There are a few sub profiles on here which say something like " look I am a sub but I am not a doormat and dont insult my intelligence and dont think you can tell lies and fantasies to me and get away with it".
And having had that discussion I really understand what those subs are about.
It wasnt something I had fully appreciated before (largely because you have to experience it) but a real Master/sub relationship is very intense both emotionally and physically, and there isnt any room in that for any sort of self deception, otherwise the dynamic doesnt work.
And that means there has to be a level of trust and honesty that isnt there in most relationships.
And if you are the sort of master that really cares about the sub, then that makes it really important to create that sort of trust as the basis for the dom/sub relationship that overlays the whole thing.
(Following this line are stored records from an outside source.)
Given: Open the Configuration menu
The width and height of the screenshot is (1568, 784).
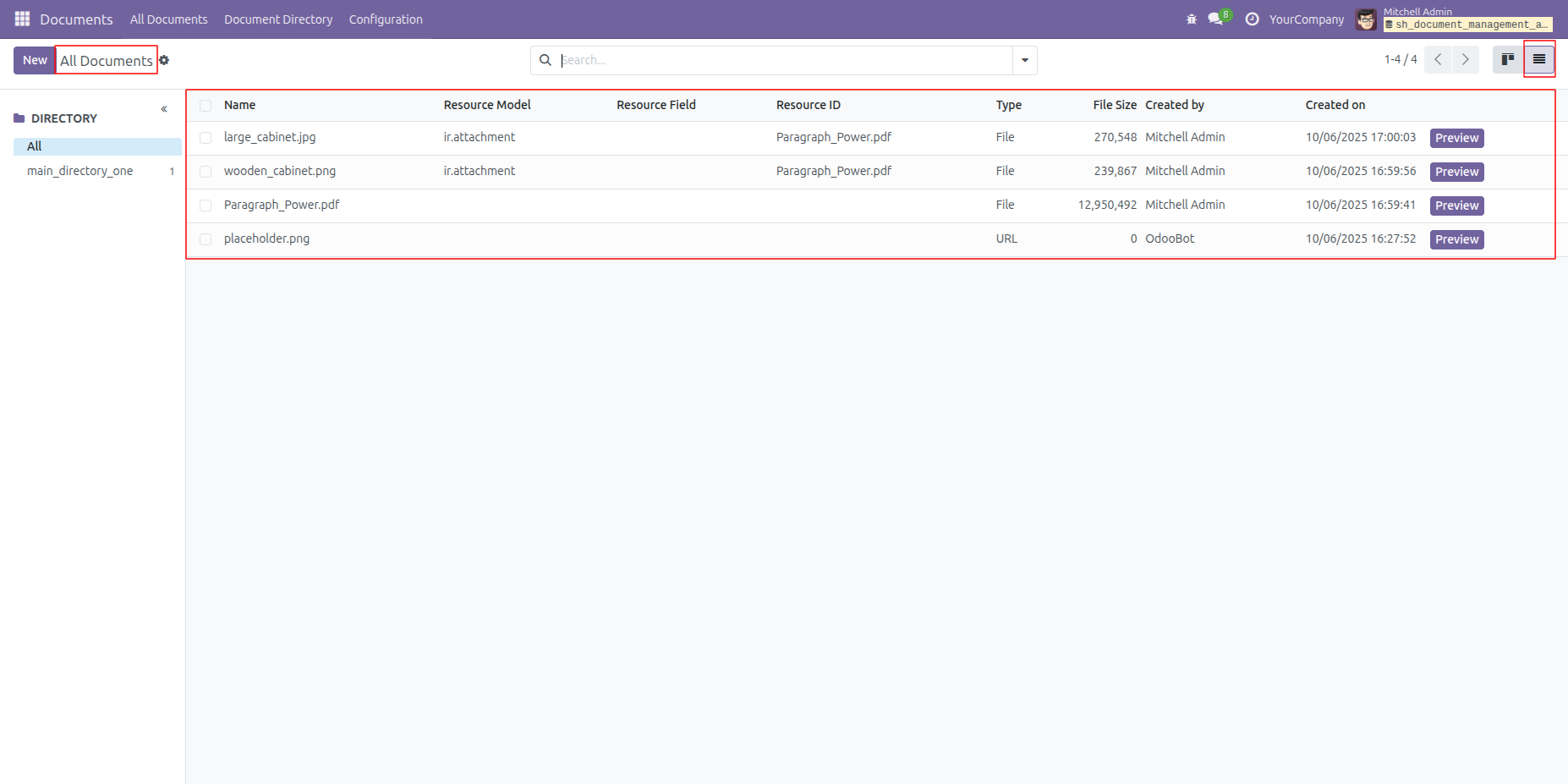Looking at the screenshot, I should [x=386, y=19].
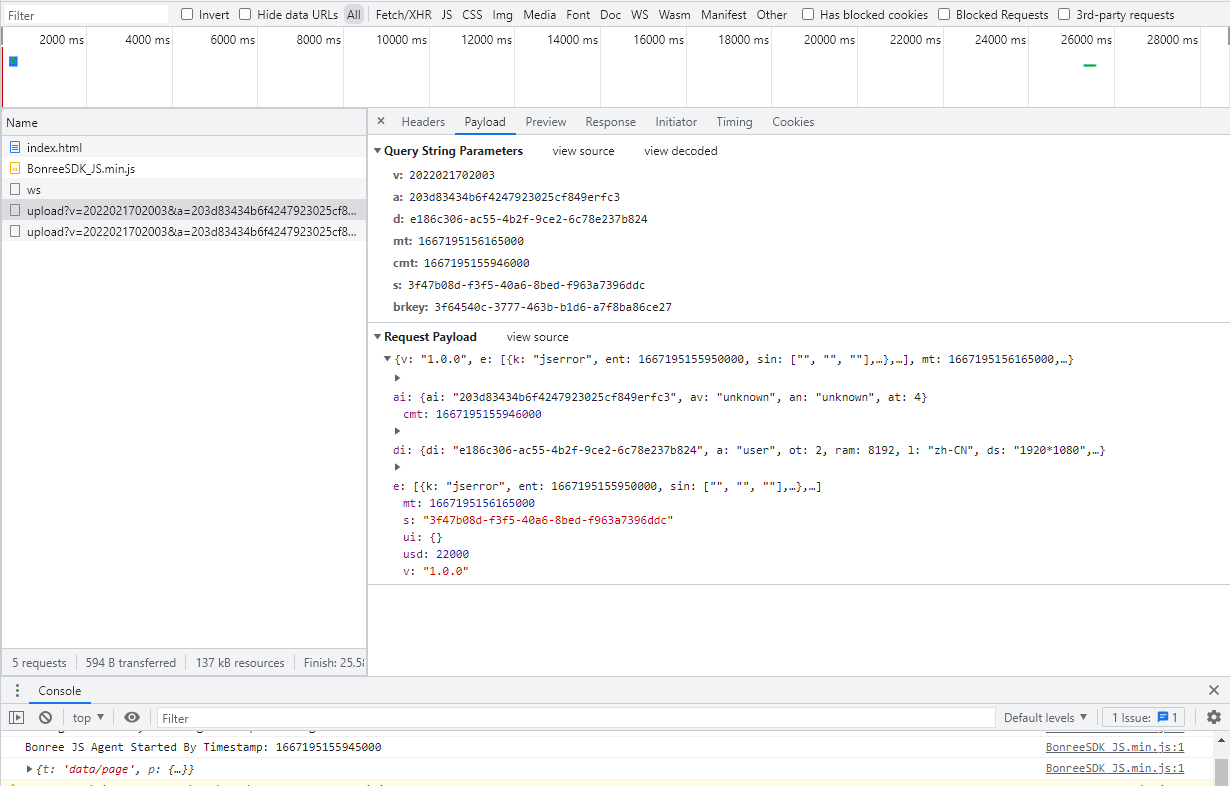Enable the Invert filter checkbox
The width and height of the screenshot is (1230, 786).
187,15
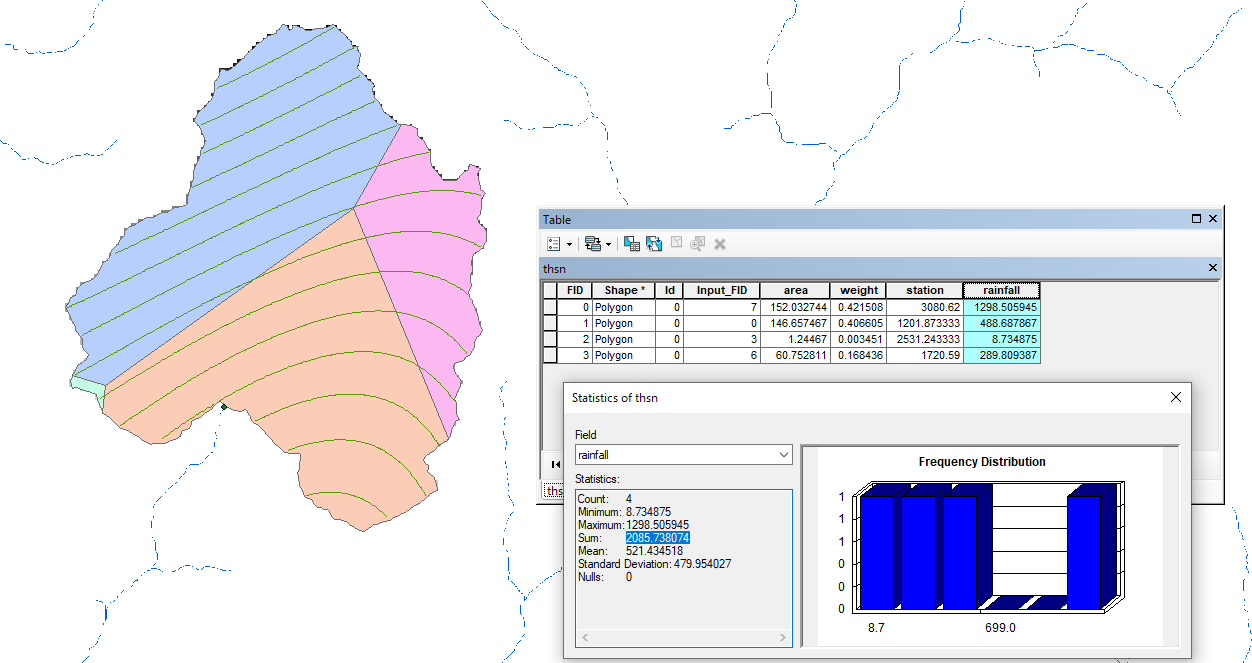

After all a sub puts a great deal of trust in her master to manage her and her life.
(sort of reminds me of the ad " remember a puppy isnt just for Xmas"!!)
Now I freely admit that is my perception and closely geared to this particular sub, who it has to be said is smart about things to do with emotional intelligence and has some experience from previous relationships.
I expect that are masters and subs out there who think this is emotional fiddle faddle and a sub should just shut up and do as she is told and that is the only relationship that counts.... maybe so
But for those unsatisfied subs who want a 24/7 relationship - and cant find the right master - well this is for you, I get it.